Renato Cardoso, que me foi visitar naquele momento, ainda ouviu a frase e perguntou que fazia eu. Disse-lhe para ler. Leu e, sem dizer palavra saiu. Segundo as nossas regras, ele não podia nem desmentir, nem confirmar uma coisa daquelas.
Mas algum tempo depois, não resistiu a tentar saber como conseguia eu a informação e contou-me que uma das reuniões entre os beligerantes tinha sido estudada, planeada e concertada por apenas quatro pessoas. Uma delas era ele próprio, que não me tinha dito nada, a outra era o ministro Silvino da Luz, que, por razões óbvias e mais pelo ódiozito especial que me tinha, também não tinha sido. "A quarta, que não te digo quem foi, tenho a certeza não te disse..."
Teve uma gargalhada bem humorada como resposta.
O processo de negociações tinha começado em 1979 e continuou para lá de 1984, mas só houve noticiário a seu respeito entre 1981 e 1984, os anos que estive em Cabo Verde como correspondente da ANOP.
A France Press, por exemplo, que tinha Cabo Verde como seu território e cobria a partir de Dakar, nunca conseguiu uma única notícia de todo aquele processo.
Um dia, estava eu no Sal a noticiar mais um encontro entre americanos e angolanos, na casa especial da presidência da república cabo-verdiana (estou convencido de que foi constrída expressamente para aquele efeito) e aguardava junto ao telefone púlico do aeroporto, sentado num daqueles bancos incómodos que durante muitos anos serviam de poiso durante horas e horas a quem queria seguir para outra Ilha, quando se aproximou do tal telefone um sujeito todo bem vestido.

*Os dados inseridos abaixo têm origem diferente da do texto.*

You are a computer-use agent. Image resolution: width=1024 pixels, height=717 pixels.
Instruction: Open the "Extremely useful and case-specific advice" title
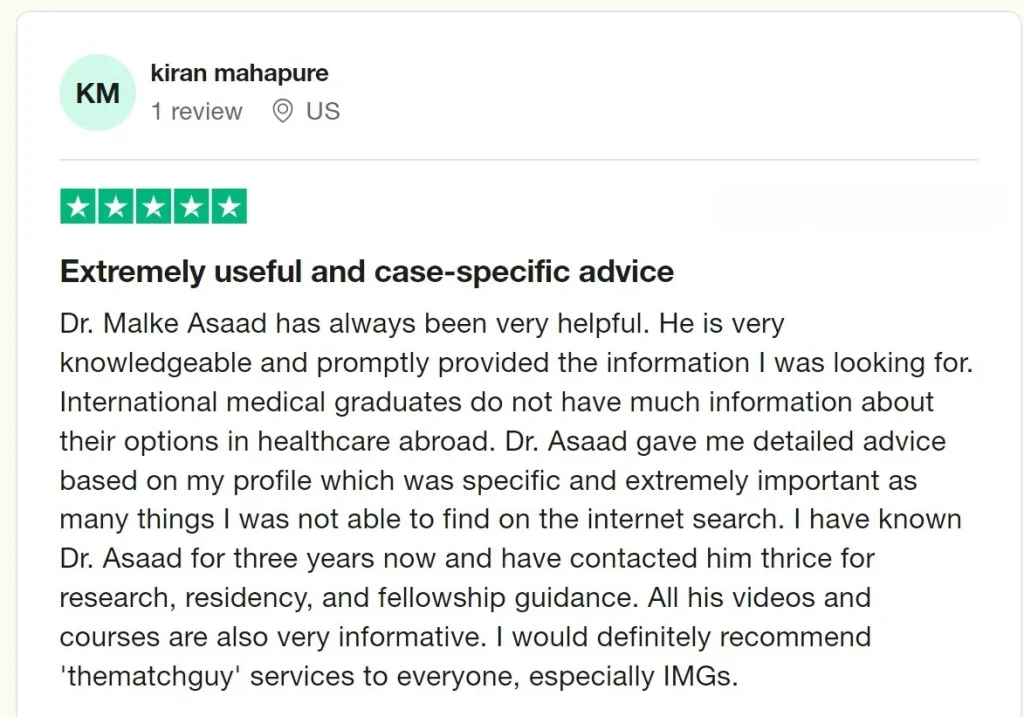coord(366,271)
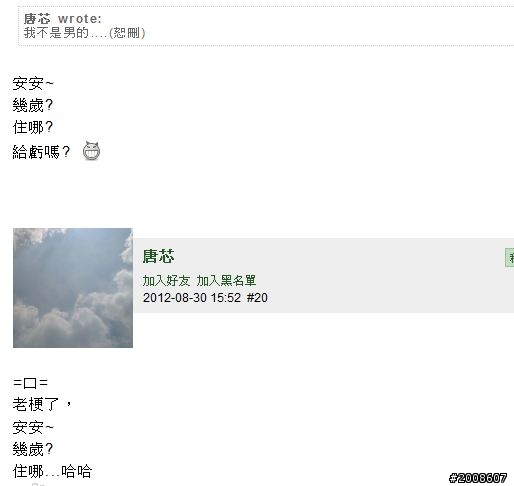Open 唐芯's profile from the green username

tap(159, 257)
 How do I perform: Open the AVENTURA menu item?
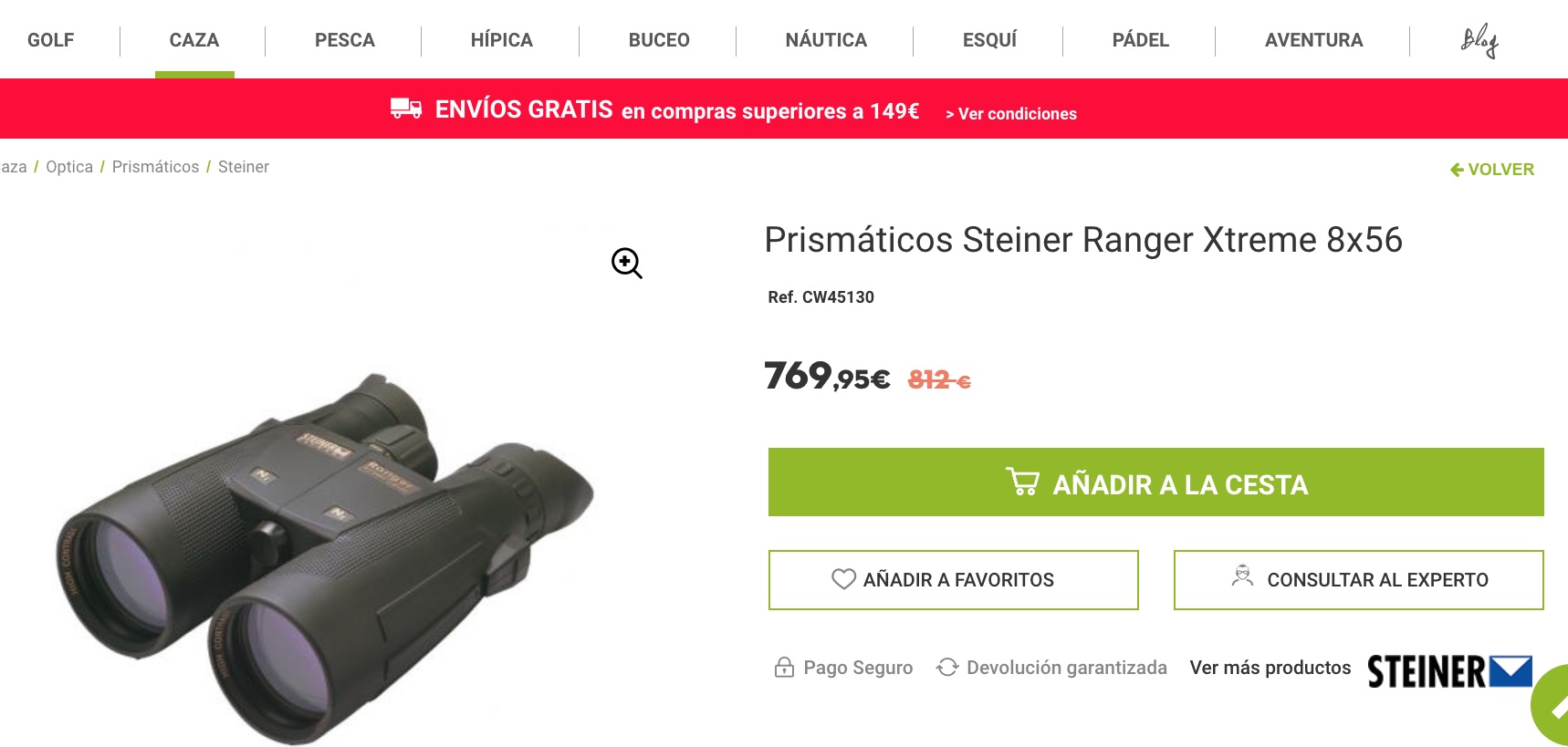(x=1313, y=40)
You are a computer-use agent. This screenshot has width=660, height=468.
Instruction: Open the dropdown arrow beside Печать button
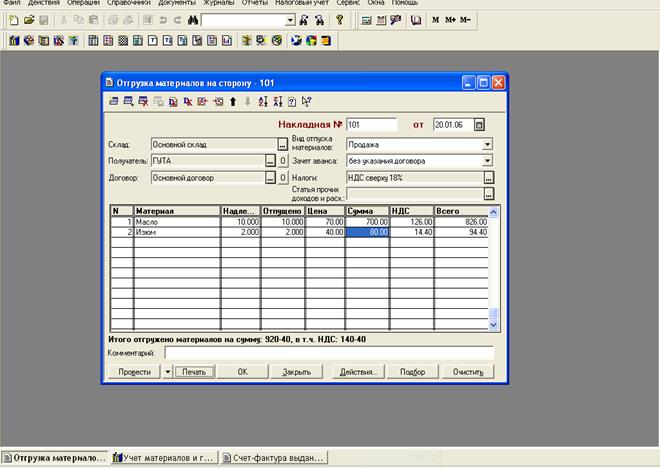pos(166,371)
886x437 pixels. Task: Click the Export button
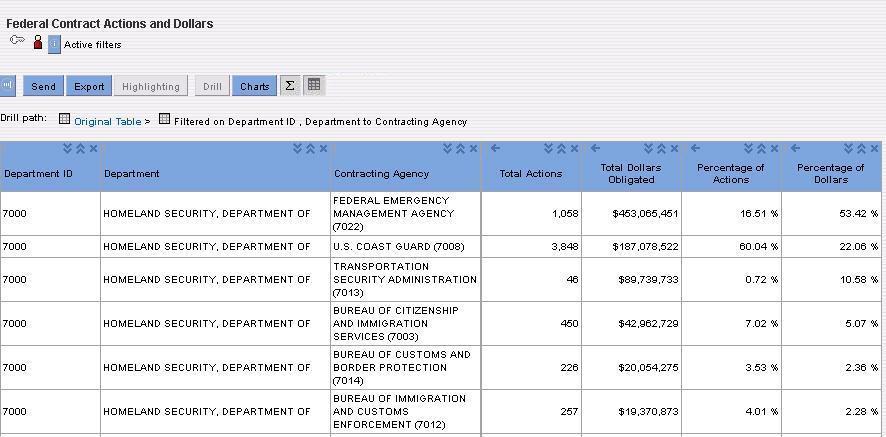point(89,86)
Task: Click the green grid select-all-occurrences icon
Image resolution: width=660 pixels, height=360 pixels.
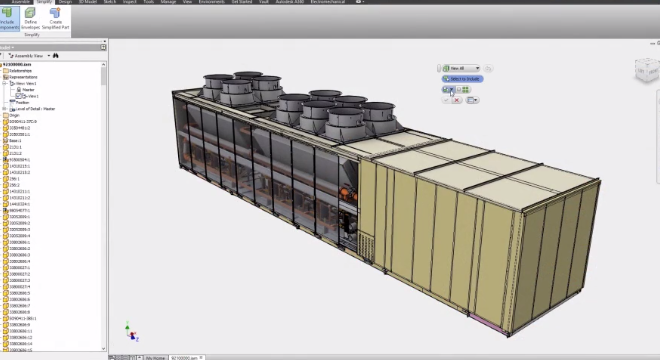Action: tap(466, 90)
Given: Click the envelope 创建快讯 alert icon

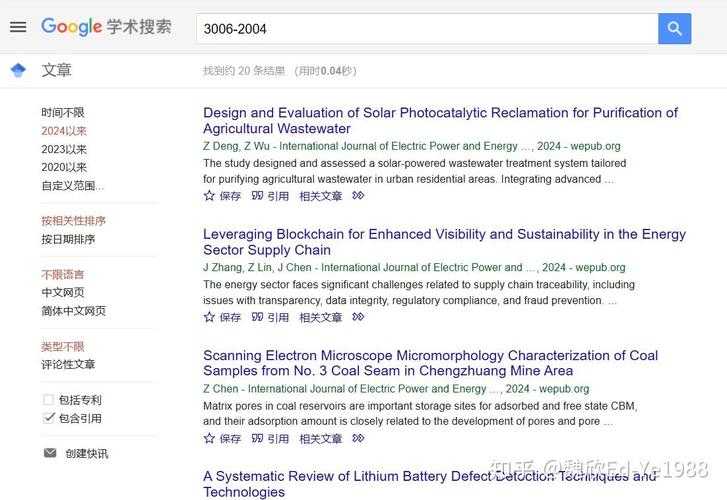Looking at the screenshot, I should point(50,453).
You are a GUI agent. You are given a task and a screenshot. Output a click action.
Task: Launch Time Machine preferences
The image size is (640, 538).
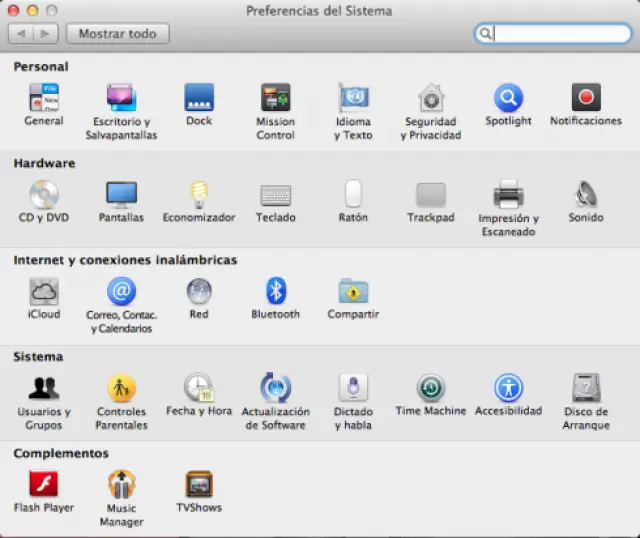pyautogui.click(x=431, y=388)
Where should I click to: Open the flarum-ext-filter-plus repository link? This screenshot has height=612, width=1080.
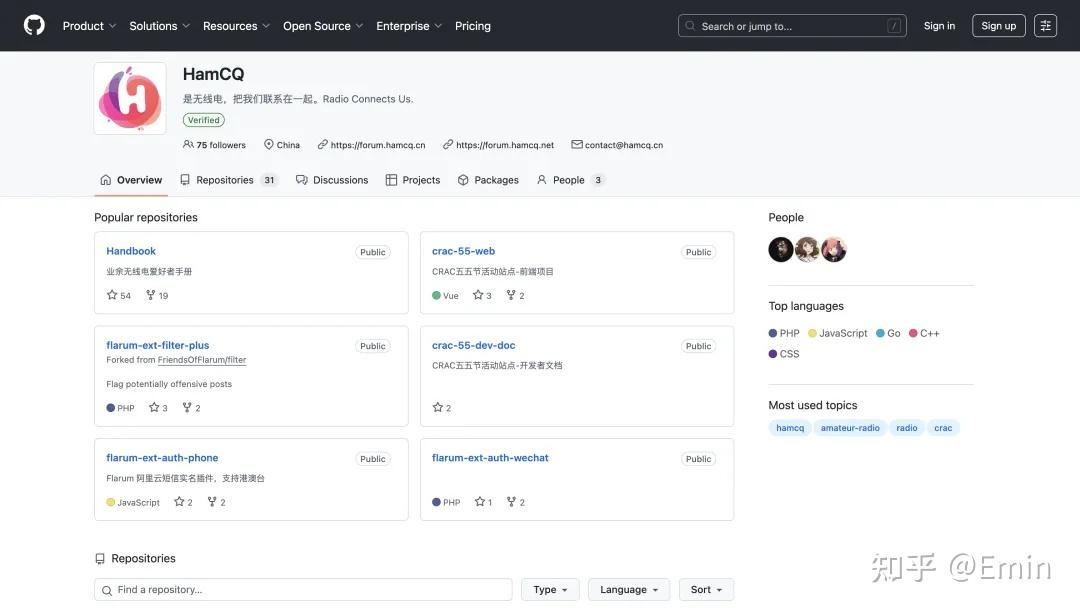point(158,345)
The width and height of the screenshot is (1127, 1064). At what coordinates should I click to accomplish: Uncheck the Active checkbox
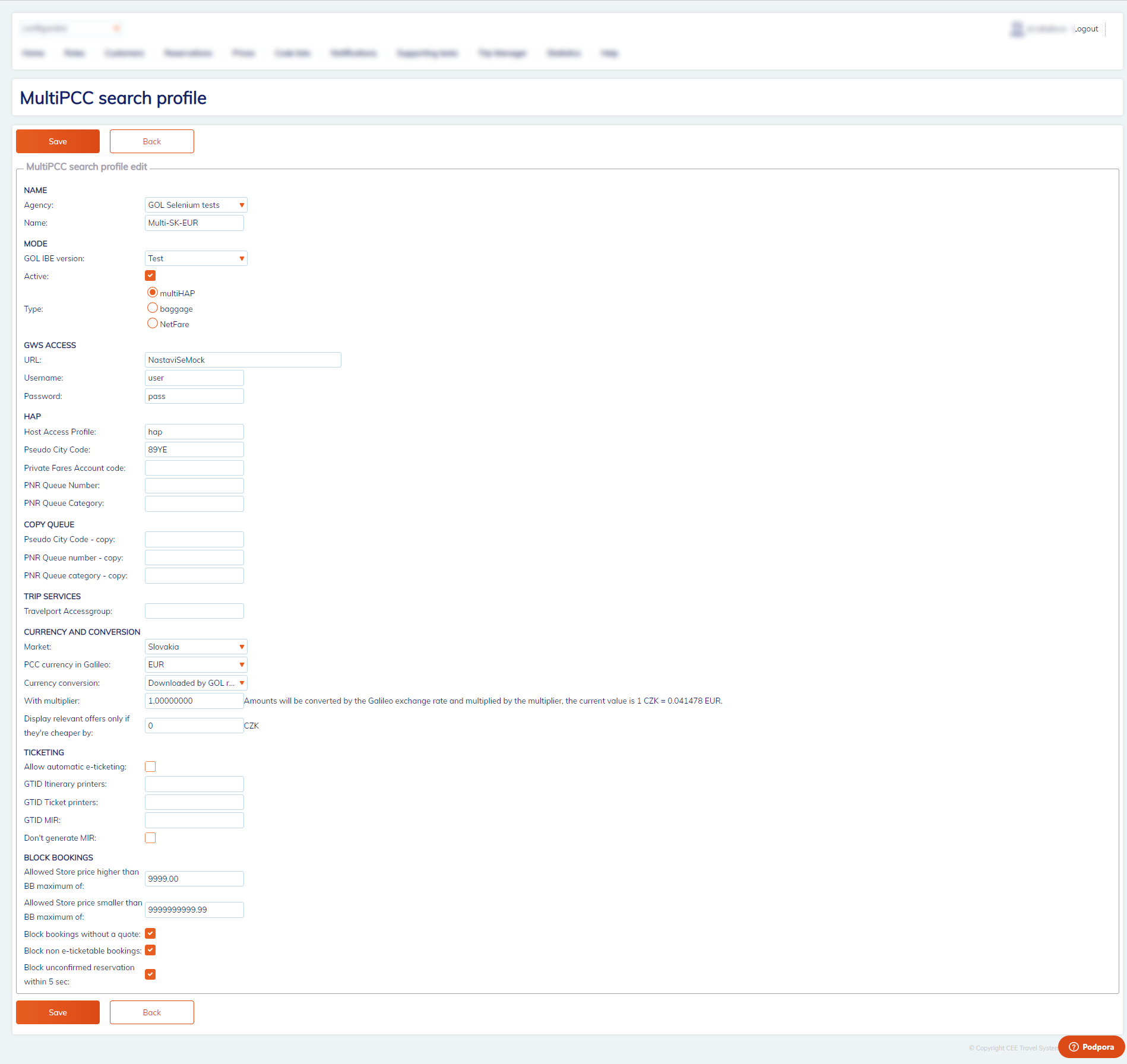point(150,276)
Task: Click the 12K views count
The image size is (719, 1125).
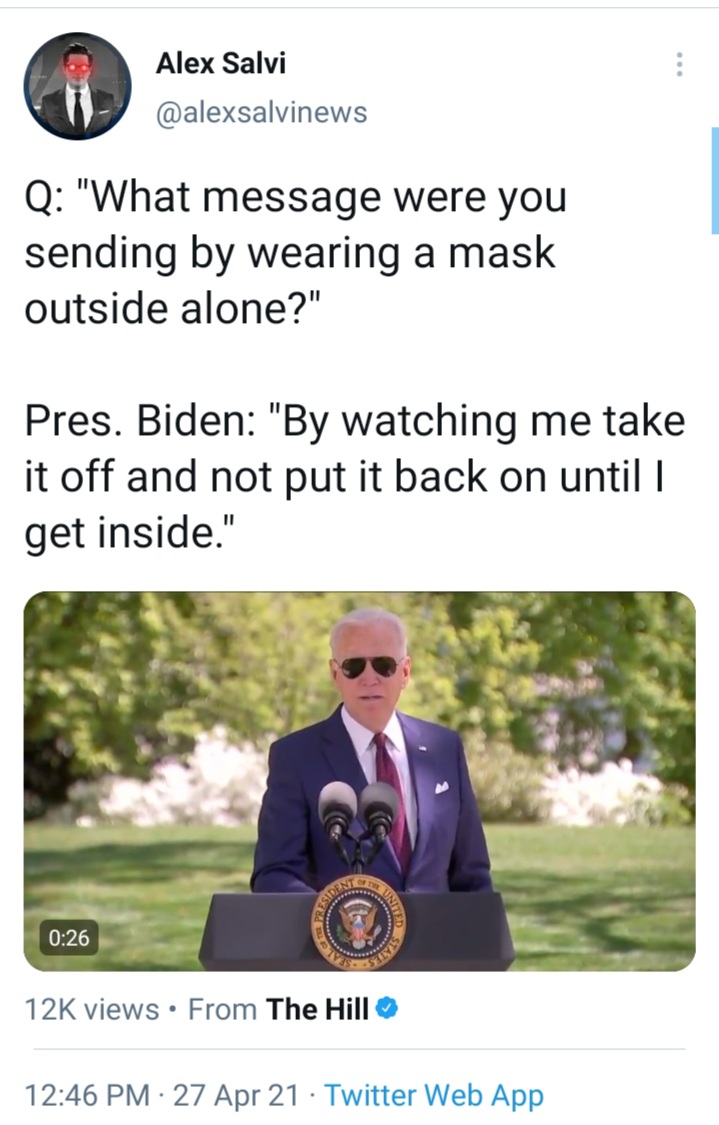Action: 92,1009
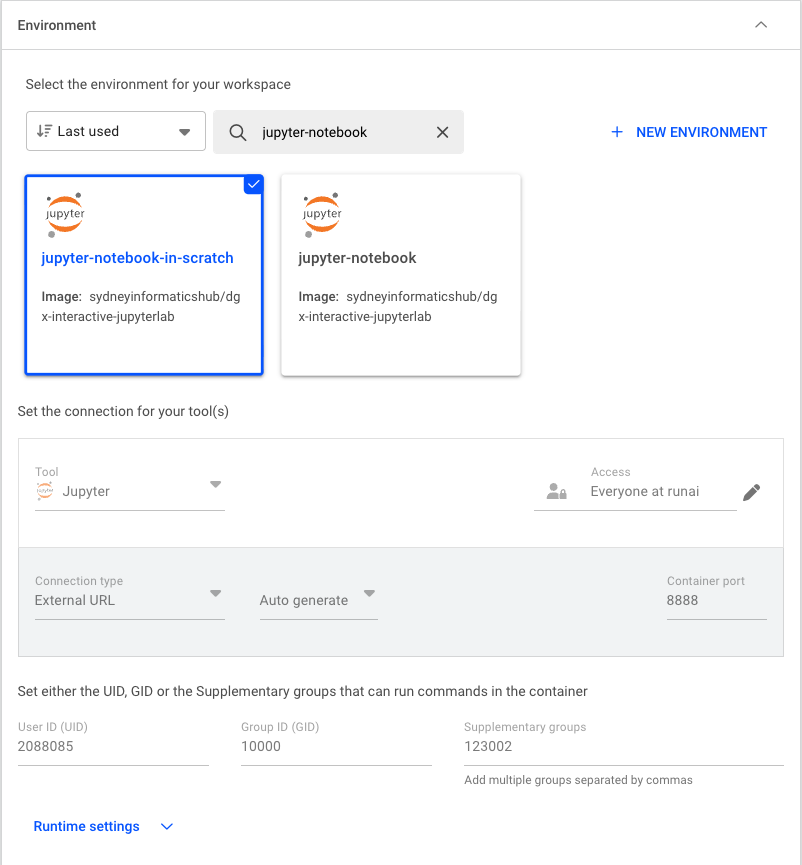Click the Jupyter logo on the jupyter-notebook card
802x865 pixels.
[321, 213]
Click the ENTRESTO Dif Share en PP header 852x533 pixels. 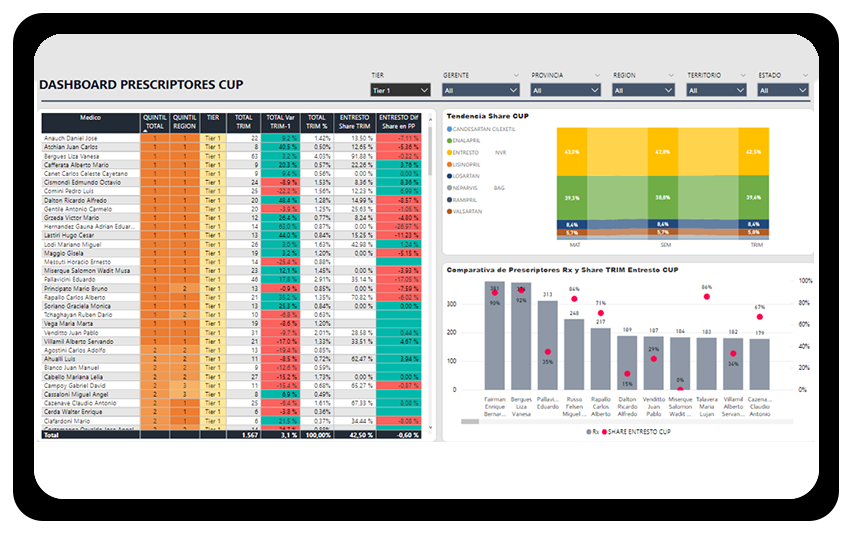tap(399, 122)
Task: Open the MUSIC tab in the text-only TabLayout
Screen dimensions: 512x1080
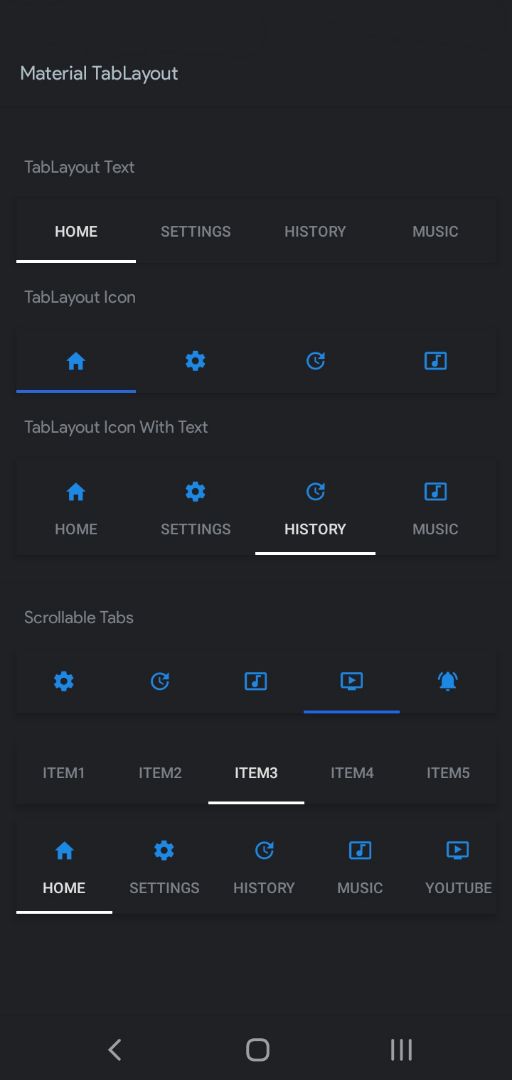Action: 436,231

Pediu à telefonista, ali ao lado, uma ligação e, dentro de dois ou três minutos, estava a chamar-me nomes em francês. Mentiroso era o menos ofensivo. O homem estava furioso. De Lisboa, a Redacção da ANOP avisava-me que a France Press desmentia todas as minhas notícias. Era aquele mafarrico que, não sabendo de nada e não vendo nenhum aparato que lhe indicasse,sequer, a possibilidade de um encontro de tamanha importância me desmentia e aos puxões de orelhas que levava - suponho que de Paris - respondia com insultos dirigidos ao correspondente da ANOP, que, além do mais "devia ser maluco".
Claro que o homem não me conhecia e, naquela altura, tal como havia dito um administrador da ANOP eu não tinha ar de jornalista, pelo menos daquele tipo.